Transcriptome analysis is essential to understand the mechanisms regulating key biological processes and functions. The first step usually consists of identifying candidate genes; to find out which pathways are affected by those genes, however, functional analysis (FA) is mandatory. The most frequently used strategies for this purpose are Gene Set and Singular Enrichment Analysis (GSEA and SEA) over Gene Ontology. Several statistical methods have been developed and compared in terms of computational efficiency and/or statistical appropriateness. However, whether their results are similar or complementary, the sensitivity to parameter settings, or possible bias in the analyzed terms has not been addressed so far. Here, two GSEA and four SEA methods and their parameter combinations were evaluated in six datasets by comparing two breast cancer subtypes with well-known differences in genetic background and patient outcomes. We show that GSEA and SEA lead to different results depending on the chosen statistic, model and/or parameters. Both approaches provide complementary results from a biological perspective. Hence, an Integrative Functional Analysis (IFA) tool is proposed to improve information retrieval in FA. It provides a common gene expression analytic framework that grants a comprehensive and coherent analysis. Only a minimal user parameter setting is required, since the best SEA/GSEA alternatives are integrated.
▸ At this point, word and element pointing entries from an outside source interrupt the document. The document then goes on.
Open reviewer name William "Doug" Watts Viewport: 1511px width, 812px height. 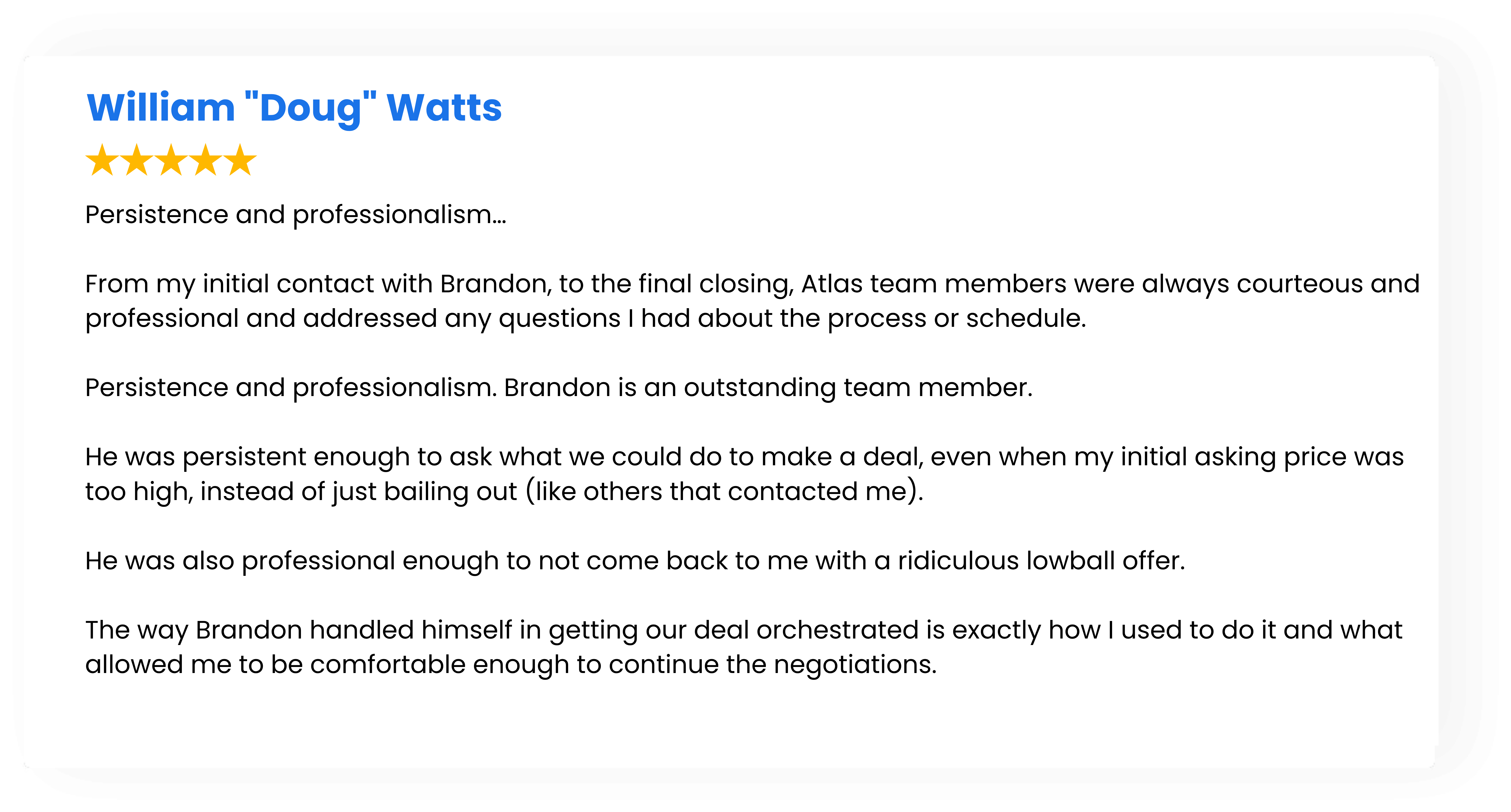point(294,108)
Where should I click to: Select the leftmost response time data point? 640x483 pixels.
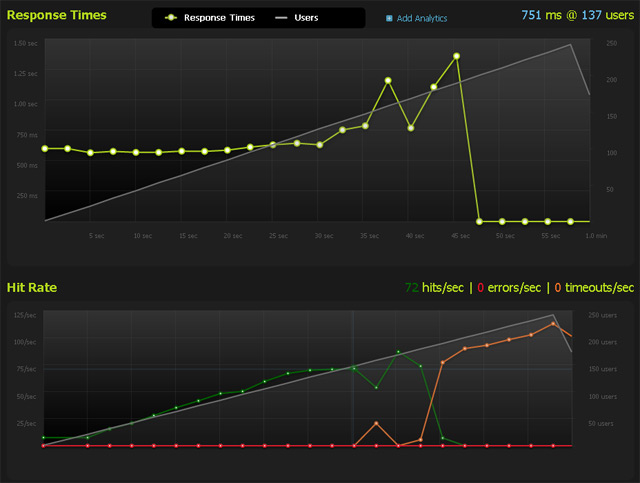click(x=45, y=148)
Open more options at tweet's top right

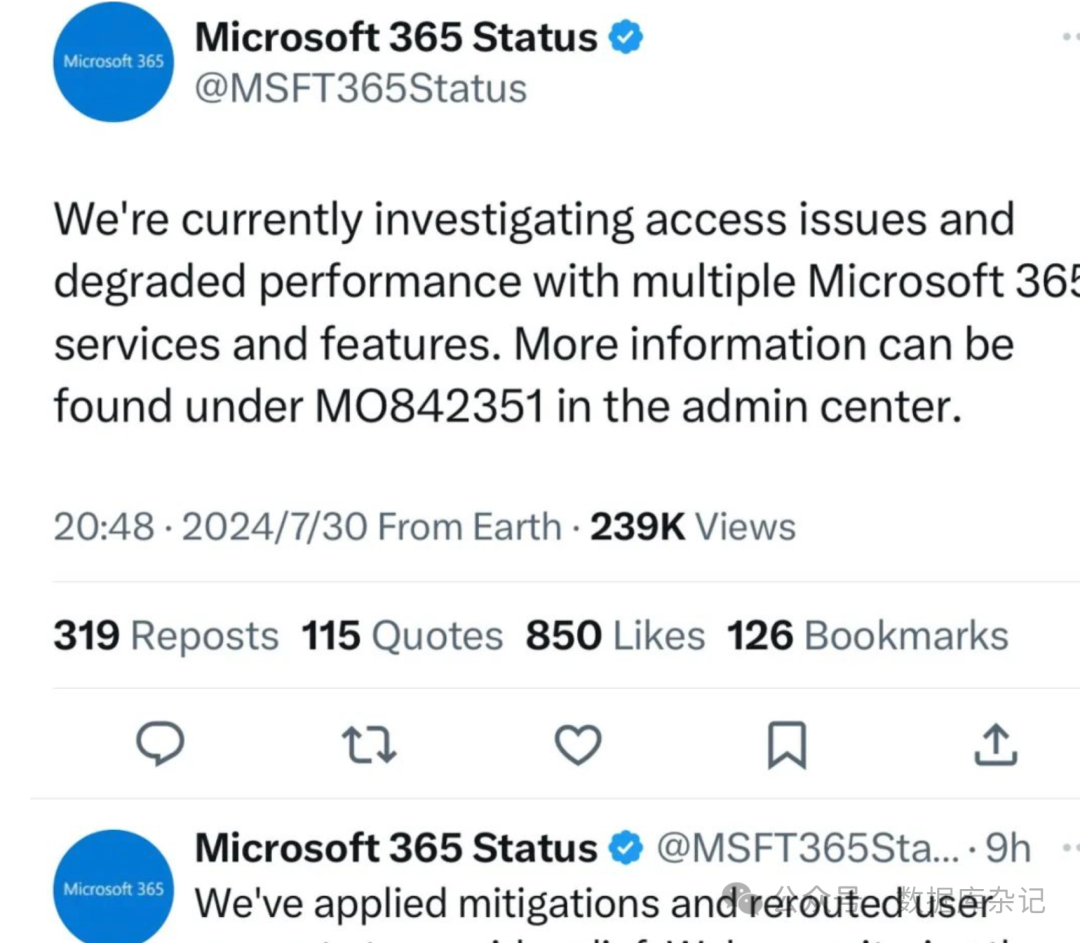1068,38
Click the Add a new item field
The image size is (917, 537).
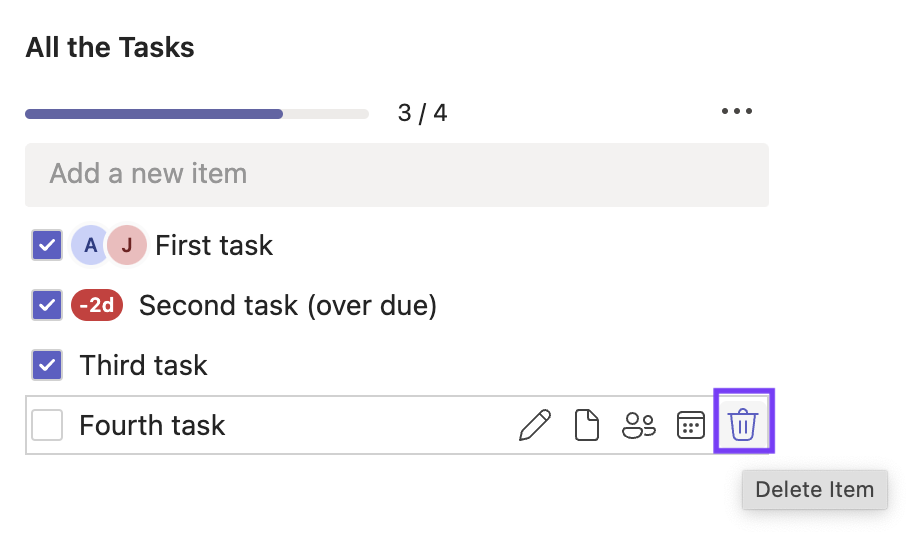click(397, 174)
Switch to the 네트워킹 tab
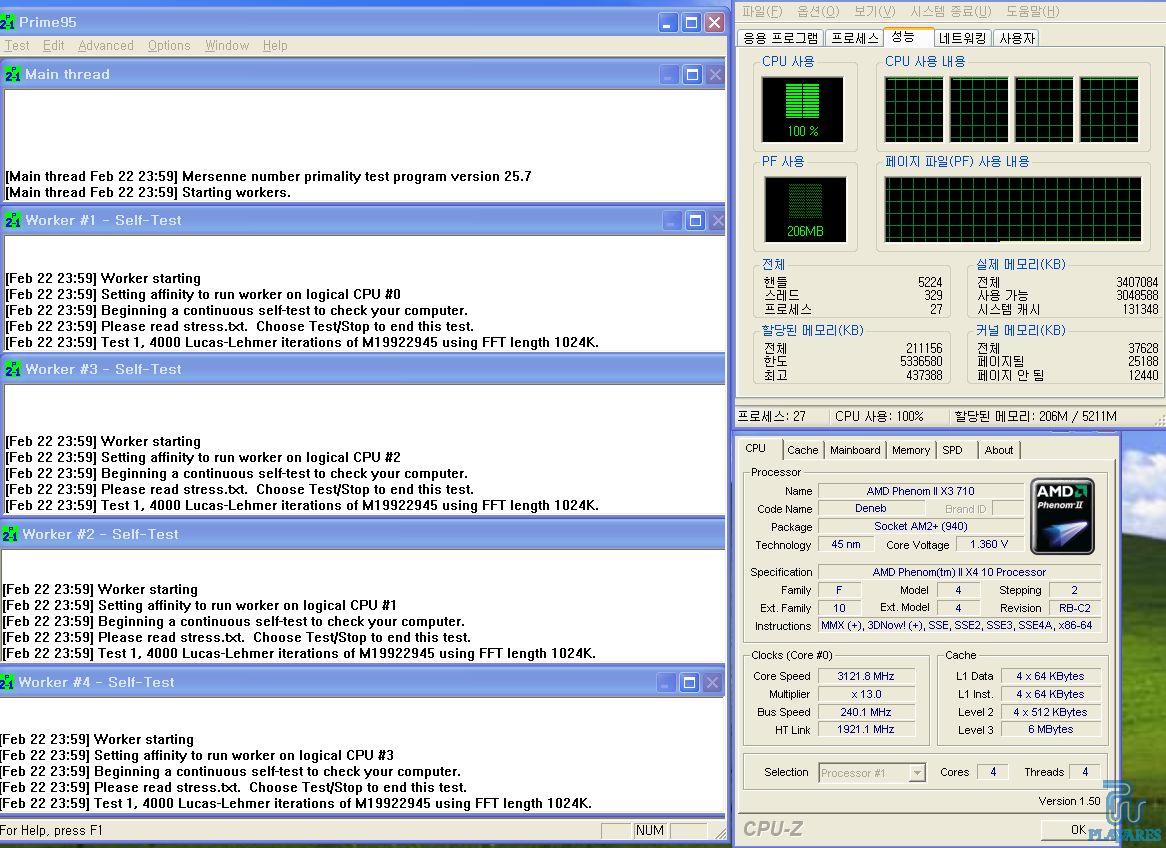This screenshot has height=848, width=1166. [962, 38]
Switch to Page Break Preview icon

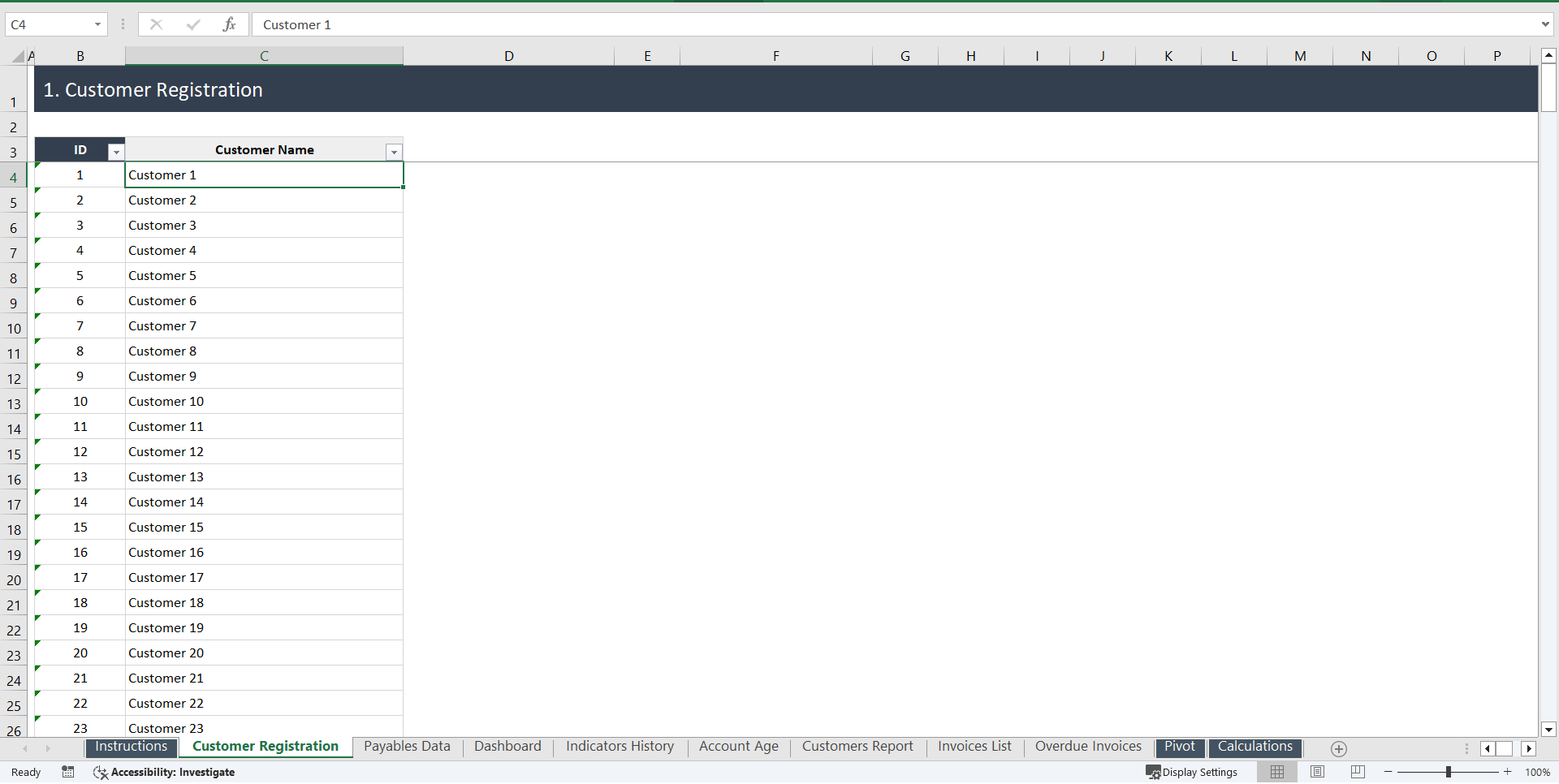click(1357, 772)
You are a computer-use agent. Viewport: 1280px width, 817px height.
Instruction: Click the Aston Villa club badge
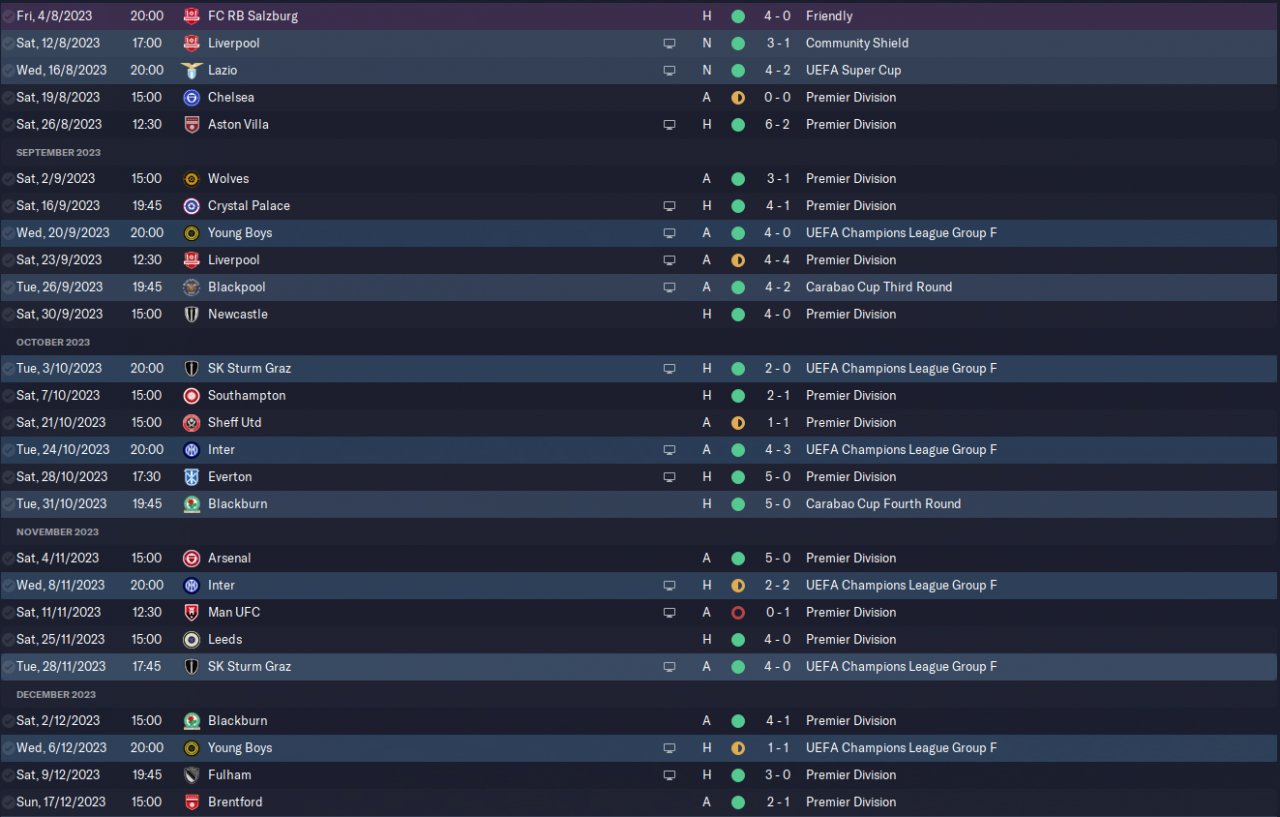pos(191,124)
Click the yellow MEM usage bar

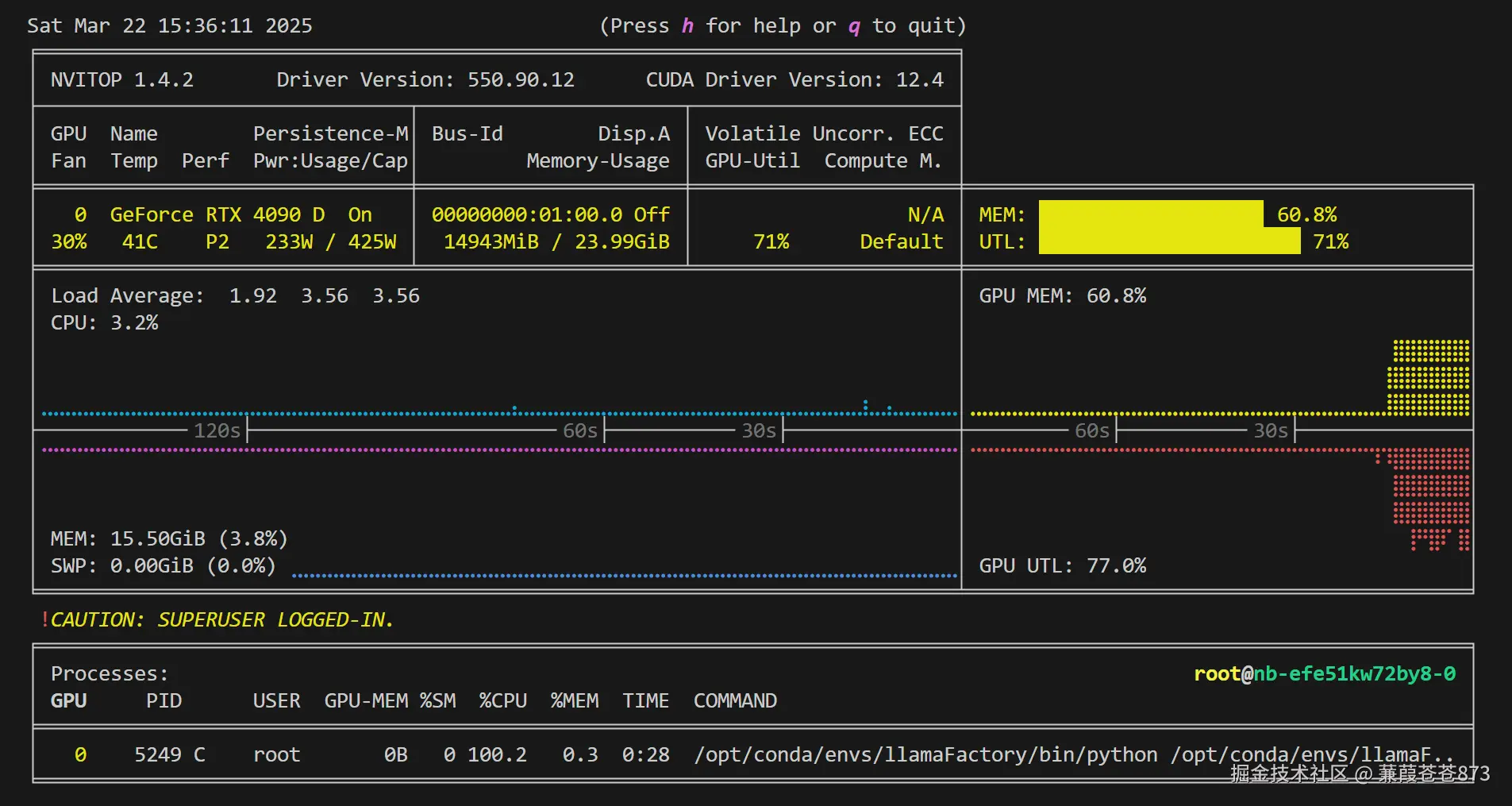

IFA utility was demonstrated by evaluating four prostate cancer and the TCGA breast cancer microarray datasets, which showed its biological generalization capabilities. © 2016 Elsevier Ltd

Registro:

Documento: Artículo
Título:Improving information retrieval in functional analysis
Autor:Rodriguez, J.C.; González, G.A.; Fresno, C.; Llera, A.S.; Fernández, E.A.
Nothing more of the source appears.